Cette « crise de la représentation » est un risque structurel, inscrit dans toute logique du signe. Il est constitutif de l’ordre secondaire de contenir le désordre primaire ; de même la forme contient la force, et l’articulation symbolique le brut, la fureur et le bruit… On peut, on doit faire l’éloge de la re-présentation qui place les phénomènes à la bonne distance, qui conforte leur stabilisation symbolique, qui dédouble le monde par la coupure sémiotique et nous donne ainsi, pour penser, imaginer ou agir les coudées franches. Inversement, un monde dominé par les représentations ne serait pas éloigné de la mort ; l’hiératisme des belles formes inertes, aseptisées, fait rêver de retours énergétiques, de branchements nerveux ou de cruauté.
Éloge têtu des spectacles
L’optimisme des Lumières prétendait faire converger nos regards dans l’horizon de réconciliation d’un monde commun uniformément éclairé par le même jour ; et la démocratie, dans son concept classique, se réclame d’une scène et d’un espace de débat appelés représentation (nationale, médiatique, idéologique…). « Les hommes éveillés habitent le même monde »… Au rebours de ce fragment d’Héraclite, nous constatons que nos médias en se compliquant entraînent la prolifération des mondes propres, et la mosaïque des cultures. La multiplication des plateaux, des écrans, des supports émiettent de mille façons la scène ; la dépolarisation de l’attention est devenue la règle, la convergence l’exception.

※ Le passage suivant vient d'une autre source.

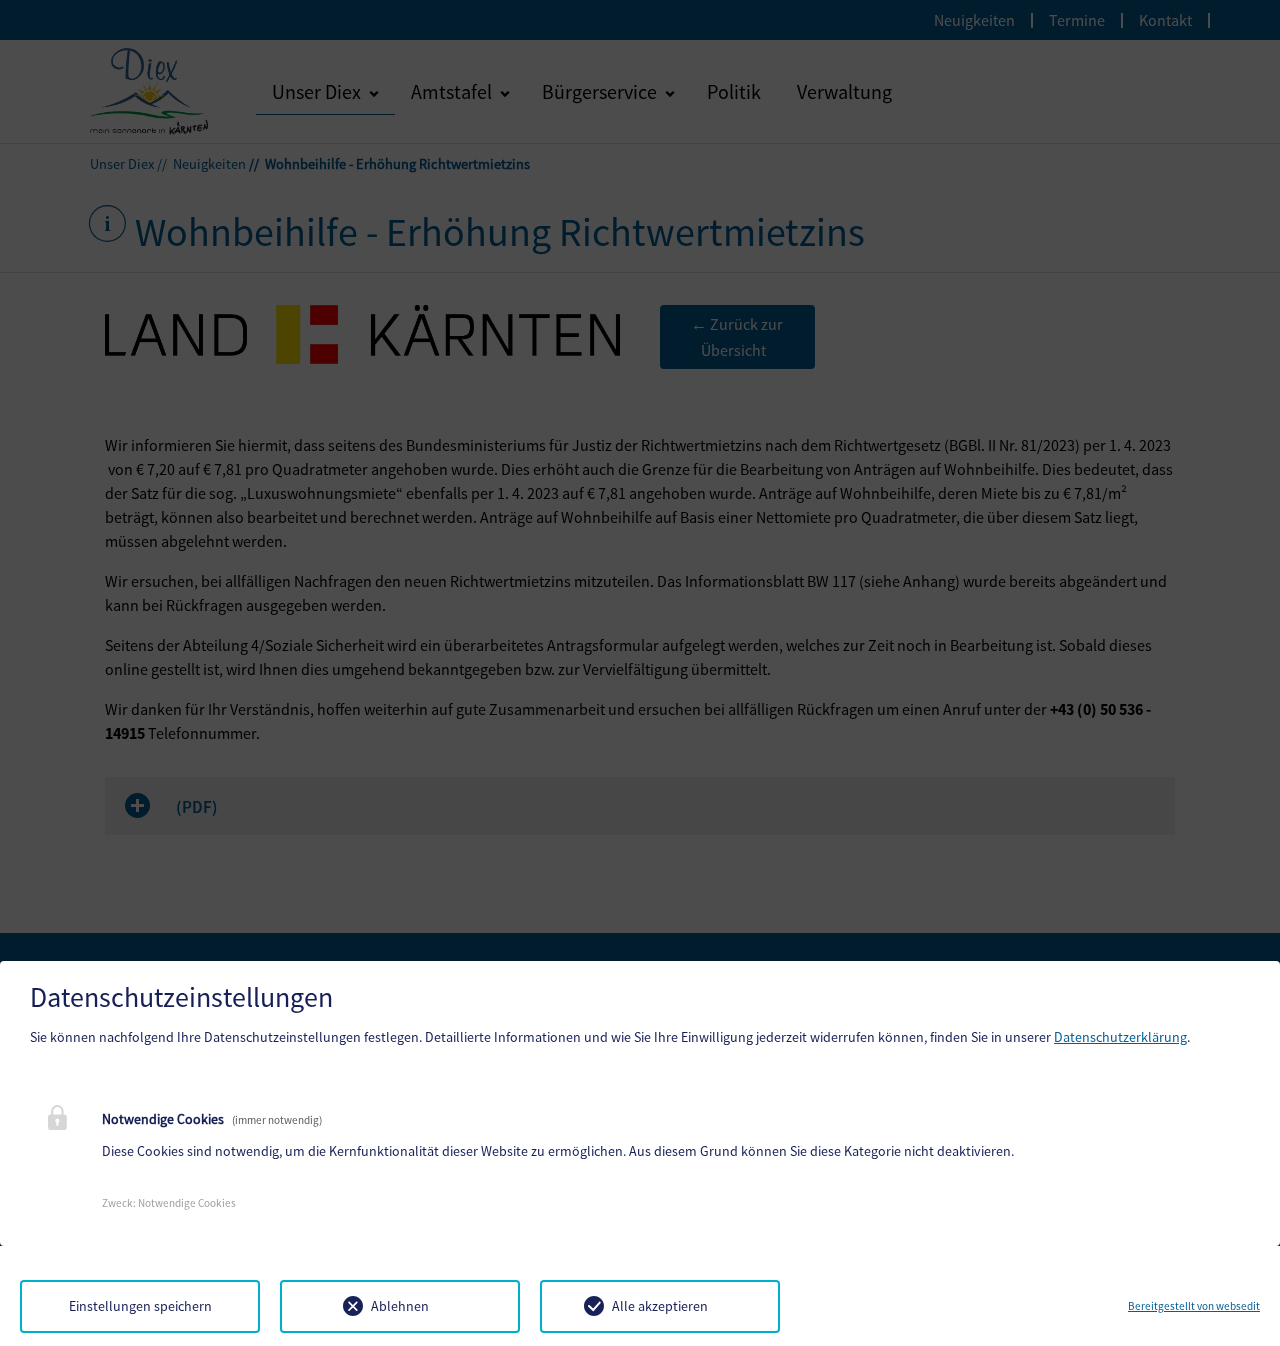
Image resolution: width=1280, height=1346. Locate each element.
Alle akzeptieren (660, 1306)
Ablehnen (400, 1306)
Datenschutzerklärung (1120, 1037)
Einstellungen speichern (140, 1306)
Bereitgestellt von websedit (1194, 1306)
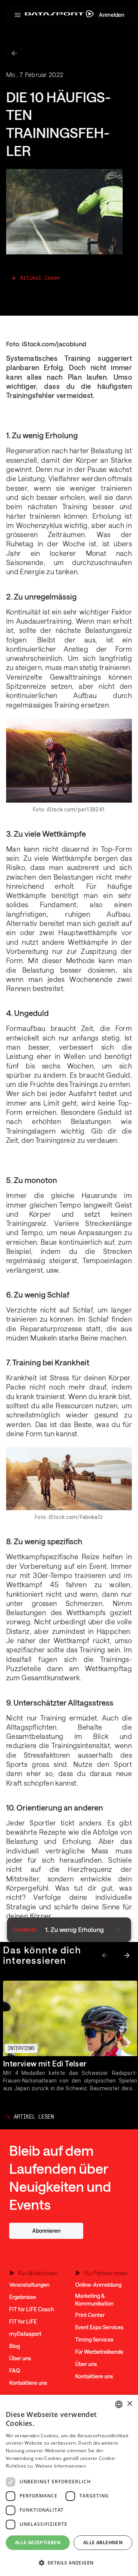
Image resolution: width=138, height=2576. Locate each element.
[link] (46, 2231)
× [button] (129, 2404)
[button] (17, 15)
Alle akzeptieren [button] (38, 2542)
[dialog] (69, 2485)
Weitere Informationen (60, 2466)
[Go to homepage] (59, 15)
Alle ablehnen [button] (103, 2542)
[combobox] (119, 2404)
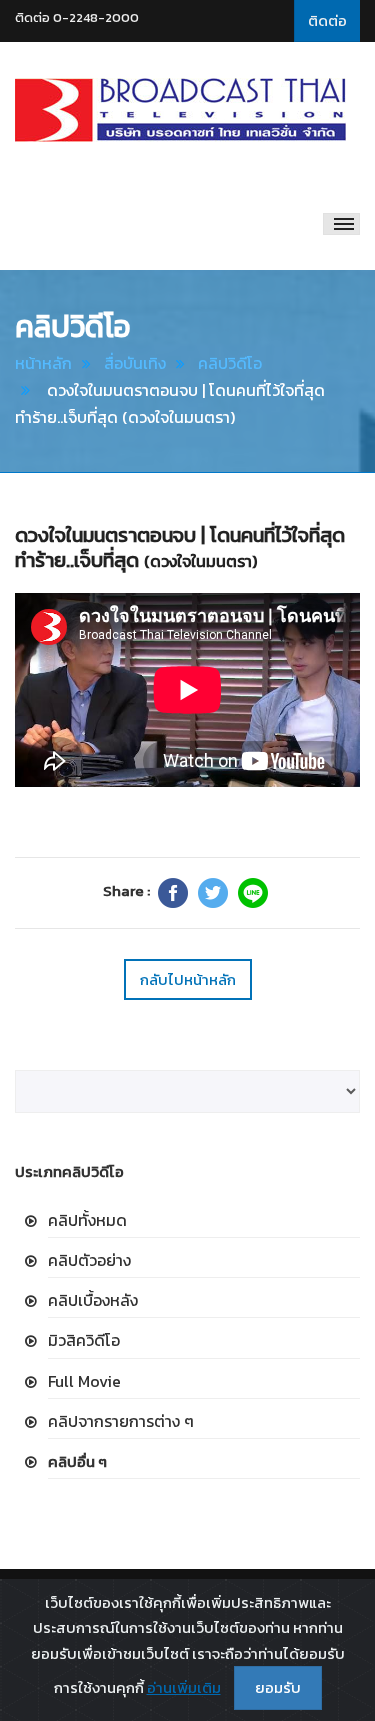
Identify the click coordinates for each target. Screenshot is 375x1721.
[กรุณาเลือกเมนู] (341, 224)
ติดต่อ (327, 20)
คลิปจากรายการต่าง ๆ (121, 1421)
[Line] (253, 893)
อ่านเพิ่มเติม (184, 1687)
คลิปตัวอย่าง (89, 1260)
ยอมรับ (278, 1687)
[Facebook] (173, 893)
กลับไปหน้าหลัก (188, 979)
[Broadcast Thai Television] (180, 110)
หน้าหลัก (43, 363)
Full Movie (84, 1381)
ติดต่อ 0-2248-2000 (77, 17)
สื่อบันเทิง (135, 363)
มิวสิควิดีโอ (84, 1340)
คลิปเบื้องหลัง (93, 1300)
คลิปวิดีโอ (230, 363)
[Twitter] (213, 893)
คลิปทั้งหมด (87, 1220)
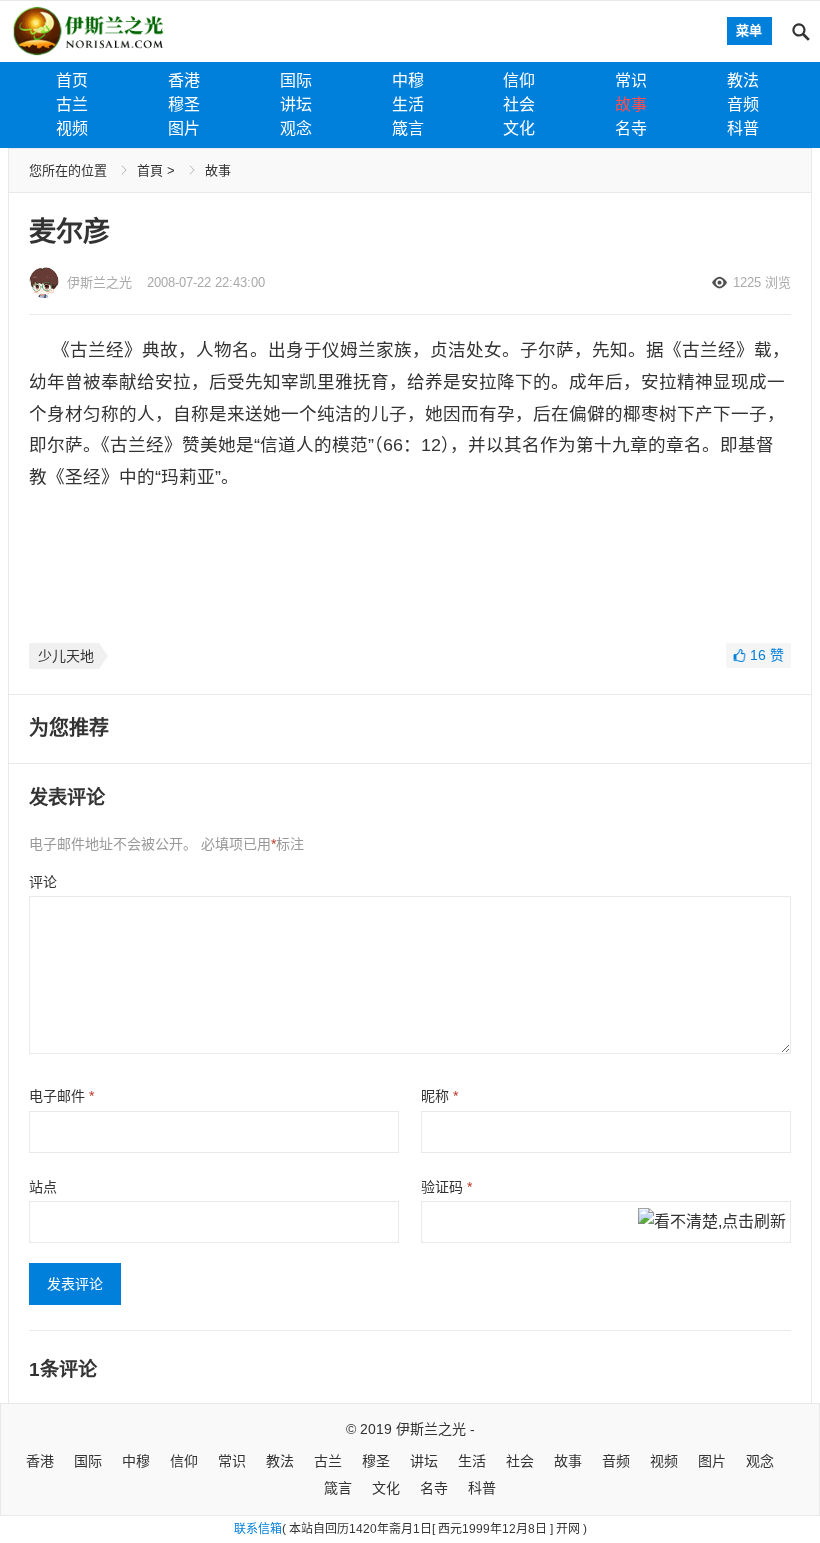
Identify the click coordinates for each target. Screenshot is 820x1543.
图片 (184, 128)
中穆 (408, 80)
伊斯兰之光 (431, 1429)
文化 (519, 128)
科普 (743, 128)
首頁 (150, 170)
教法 (743, 80)
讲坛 (296, 104)
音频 (743, 104)
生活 (408, 104)
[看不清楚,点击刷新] (712, 1223)
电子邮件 (61, 1096)
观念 (296, 128)
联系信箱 (258, 1529)
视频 (72, 128)
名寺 (631, 128)
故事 (631, 104)
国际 (296, 80)
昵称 (439, 1096)
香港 (184, 80)
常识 (631, 80)
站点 (43, 1187)
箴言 (408, 128)
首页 (72, 80)
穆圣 (184, 104)
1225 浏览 (762, 282)
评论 (43, 882)
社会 (519, 104)
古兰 (72, 104)
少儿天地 (66, 656)
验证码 (446, 1187)
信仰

Il faut quelque énergie pour imposer (substituer) au réel une scène. Face à un mal extrême comme l’inceste, ou la Shoah, l’irreprésentable domine, la victime s’éprouve écrasée, incapable d’accéder au symbolique ou à la mentalisation. L’épreuve de la terreur anéantit la représentation et ses corrélats ordinaires, la distance, le vis-à-vis d’un objet de regard ou de connaissance face auquel un sujet se situe ; le sujet tombe à terre, écrasé ou mélangé à ce qui arrive sans image ni recul ni coupure sémiotique… L’angoisse ou le cri de même plongent dans une inarticulation abyssale, un retour au chaos ; en fracassant l’ordre de la représentation, l’expérience panique précipite l’effondrement symbolique.
C’est donc la forme même de la scène (de parole, de théâtre ou d’un média en général) qui offre, indépendamment de ses contenus, un début de catharsis ; la re-présentation comme telle est excellente car propice à desserrer le carcan du réel et la « pression » du présent. Nous répèterons avec Rousseau 1 qu’il « faut des spectacles à la république », qu’il faut des personnages et des rôles dans la vie civile, et des jeux au programme des écoles. Quel effondrement culturel ou symbolique ce serait si l’oppression des affects, des pulsions, du direct ou en bref du réel faisait sauter entre nous la civilité comprimée dans le préfixe re de représentation ! C’est pourquoi nous ne suivons pas les Situationnistes dans leur condamnation de la « société du spectacle ». Quand Guy Debord définit ce dernier par la représentation pour en passer condamnation, au nom d’une préférence très classique pour la présence à soi, l’action ou le dialogue (« Le spectacle […] est le contraire du dialogue. Partout où il y a représentation indépendante, le spectacle se reconstitue », etc.), il ne voit pas que cette mise à distance fonde ce qu’on appelle l’ordre symbolique en général. La coupure sémiotique ou la distance représentative apportent une frustration sans doute, mais aussi un dressage, sans lequel point d’éducation ni de culture dans son ensemble. Et le spectateur n’est pas nécessairement l’être passif que Debord stigmatise.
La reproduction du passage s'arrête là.